= PROBLEM =
Of the records that follow, copy only the lines from the line containing "The height and width of the screenshot is (421, 600)." to the line containing "Given: Click the Burn", both included, exactly as written.

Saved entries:
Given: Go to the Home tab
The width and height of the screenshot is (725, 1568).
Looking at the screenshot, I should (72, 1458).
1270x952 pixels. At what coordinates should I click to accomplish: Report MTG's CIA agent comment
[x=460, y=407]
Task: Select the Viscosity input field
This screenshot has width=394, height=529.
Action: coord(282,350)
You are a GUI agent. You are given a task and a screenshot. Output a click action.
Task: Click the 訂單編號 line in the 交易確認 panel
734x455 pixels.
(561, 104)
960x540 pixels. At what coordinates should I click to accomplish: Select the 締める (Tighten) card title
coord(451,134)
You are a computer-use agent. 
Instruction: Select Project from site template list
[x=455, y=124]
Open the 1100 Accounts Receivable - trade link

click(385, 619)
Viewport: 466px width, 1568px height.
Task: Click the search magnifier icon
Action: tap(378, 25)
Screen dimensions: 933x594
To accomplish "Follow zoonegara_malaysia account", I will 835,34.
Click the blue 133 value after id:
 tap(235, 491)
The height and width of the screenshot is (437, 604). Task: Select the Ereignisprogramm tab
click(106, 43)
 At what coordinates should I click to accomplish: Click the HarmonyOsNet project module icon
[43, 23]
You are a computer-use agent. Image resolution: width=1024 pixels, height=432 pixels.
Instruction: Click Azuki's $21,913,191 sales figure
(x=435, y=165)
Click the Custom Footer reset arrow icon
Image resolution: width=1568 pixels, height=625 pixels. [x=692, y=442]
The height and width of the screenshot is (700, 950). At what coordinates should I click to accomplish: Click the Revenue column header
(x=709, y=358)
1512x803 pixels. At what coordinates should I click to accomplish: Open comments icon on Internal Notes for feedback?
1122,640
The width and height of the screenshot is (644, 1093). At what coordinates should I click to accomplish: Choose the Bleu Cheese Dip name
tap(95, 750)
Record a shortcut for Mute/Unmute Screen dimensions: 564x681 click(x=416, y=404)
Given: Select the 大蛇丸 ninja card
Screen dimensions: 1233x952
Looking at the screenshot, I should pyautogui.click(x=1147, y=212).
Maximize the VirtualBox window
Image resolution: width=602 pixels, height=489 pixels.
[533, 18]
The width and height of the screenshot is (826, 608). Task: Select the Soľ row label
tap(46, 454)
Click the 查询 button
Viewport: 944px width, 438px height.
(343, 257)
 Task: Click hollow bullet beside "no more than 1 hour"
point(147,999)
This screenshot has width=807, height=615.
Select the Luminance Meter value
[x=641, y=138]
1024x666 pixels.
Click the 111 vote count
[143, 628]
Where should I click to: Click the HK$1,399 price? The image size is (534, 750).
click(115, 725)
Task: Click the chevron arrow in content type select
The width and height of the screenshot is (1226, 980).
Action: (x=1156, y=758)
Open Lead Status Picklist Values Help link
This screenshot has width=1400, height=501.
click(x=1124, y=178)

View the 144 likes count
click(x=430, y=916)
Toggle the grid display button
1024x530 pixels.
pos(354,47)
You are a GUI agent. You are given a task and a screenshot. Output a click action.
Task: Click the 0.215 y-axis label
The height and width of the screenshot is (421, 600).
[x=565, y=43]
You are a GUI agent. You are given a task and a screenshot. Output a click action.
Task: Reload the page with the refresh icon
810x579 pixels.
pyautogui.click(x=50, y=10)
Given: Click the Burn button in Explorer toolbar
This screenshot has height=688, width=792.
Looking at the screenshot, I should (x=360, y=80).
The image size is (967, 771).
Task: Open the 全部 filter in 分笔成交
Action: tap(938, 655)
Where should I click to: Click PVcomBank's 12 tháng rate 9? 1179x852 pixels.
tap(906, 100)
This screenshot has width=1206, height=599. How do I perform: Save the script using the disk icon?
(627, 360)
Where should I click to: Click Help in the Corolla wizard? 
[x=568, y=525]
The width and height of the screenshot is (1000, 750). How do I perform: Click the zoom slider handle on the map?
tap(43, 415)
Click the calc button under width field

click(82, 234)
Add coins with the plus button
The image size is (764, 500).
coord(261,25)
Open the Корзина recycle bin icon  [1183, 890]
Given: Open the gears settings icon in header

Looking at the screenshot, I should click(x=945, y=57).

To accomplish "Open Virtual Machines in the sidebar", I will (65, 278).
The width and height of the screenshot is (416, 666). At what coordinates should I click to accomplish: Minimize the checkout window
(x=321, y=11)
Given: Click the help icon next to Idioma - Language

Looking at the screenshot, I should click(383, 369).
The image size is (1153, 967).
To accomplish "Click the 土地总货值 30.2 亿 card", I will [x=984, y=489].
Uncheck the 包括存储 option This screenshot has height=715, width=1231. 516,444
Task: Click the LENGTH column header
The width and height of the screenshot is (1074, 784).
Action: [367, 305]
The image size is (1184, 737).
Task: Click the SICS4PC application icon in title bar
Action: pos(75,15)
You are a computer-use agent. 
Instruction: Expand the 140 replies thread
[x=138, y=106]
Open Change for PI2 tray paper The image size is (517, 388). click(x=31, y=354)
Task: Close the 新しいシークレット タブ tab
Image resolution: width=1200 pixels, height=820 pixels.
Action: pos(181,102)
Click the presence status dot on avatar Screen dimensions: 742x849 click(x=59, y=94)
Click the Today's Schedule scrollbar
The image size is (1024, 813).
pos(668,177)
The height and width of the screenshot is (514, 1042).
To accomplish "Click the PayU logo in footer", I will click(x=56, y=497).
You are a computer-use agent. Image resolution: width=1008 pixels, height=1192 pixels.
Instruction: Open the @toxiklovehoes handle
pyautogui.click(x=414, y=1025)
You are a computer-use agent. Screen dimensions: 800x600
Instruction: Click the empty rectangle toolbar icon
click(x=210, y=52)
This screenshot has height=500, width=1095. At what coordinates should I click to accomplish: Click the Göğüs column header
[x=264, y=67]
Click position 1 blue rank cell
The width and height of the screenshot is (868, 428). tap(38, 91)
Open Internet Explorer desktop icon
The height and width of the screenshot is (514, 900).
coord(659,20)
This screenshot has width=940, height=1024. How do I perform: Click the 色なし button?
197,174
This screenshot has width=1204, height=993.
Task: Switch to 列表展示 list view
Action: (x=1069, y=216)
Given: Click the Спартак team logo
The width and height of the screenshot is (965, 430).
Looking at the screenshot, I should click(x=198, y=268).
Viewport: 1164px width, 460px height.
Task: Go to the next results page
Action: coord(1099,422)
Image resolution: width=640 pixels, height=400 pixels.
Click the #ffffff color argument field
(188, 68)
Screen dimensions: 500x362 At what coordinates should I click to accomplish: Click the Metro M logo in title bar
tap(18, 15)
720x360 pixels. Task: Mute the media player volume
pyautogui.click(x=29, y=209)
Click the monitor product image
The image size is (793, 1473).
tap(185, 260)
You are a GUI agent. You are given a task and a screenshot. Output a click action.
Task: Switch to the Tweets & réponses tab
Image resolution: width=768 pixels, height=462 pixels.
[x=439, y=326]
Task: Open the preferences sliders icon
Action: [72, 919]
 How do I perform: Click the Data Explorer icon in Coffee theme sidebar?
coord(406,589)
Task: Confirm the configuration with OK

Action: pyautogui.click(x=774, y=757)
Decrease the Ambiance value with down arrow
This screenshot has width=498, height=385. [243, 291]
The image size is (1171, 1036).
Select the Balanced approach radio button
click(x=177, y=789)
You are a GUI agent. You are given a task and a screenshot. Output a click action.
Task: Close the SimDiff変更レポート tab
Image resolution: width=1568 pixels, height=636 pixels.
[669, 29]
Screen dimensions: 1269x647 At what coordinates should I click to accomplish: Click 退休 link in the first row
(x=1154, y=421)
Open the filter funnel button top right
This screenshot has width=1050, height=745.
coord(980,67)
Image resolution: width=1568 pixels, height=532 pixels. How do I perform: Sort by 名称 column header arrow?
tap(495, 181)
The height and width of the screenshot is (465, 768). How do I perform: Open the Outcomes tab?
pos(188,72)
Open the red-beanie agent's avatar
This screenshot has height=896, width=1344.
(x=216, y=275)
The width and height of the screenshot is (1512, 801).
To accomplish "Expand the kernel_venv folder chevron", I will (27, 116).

= SOLUTION TO THIS PROBLEM =
The height and width of the screenshot is (421, 600).
[x=565, y=43]
You are a GUI agent. You are given a task and a screenshot. Output a click action.
Task: Reload the page with the refresh icon
810x579 pixels.
pyautogui.click(x=50, y=10)
Given: Click the Burn button in Explorer toolbar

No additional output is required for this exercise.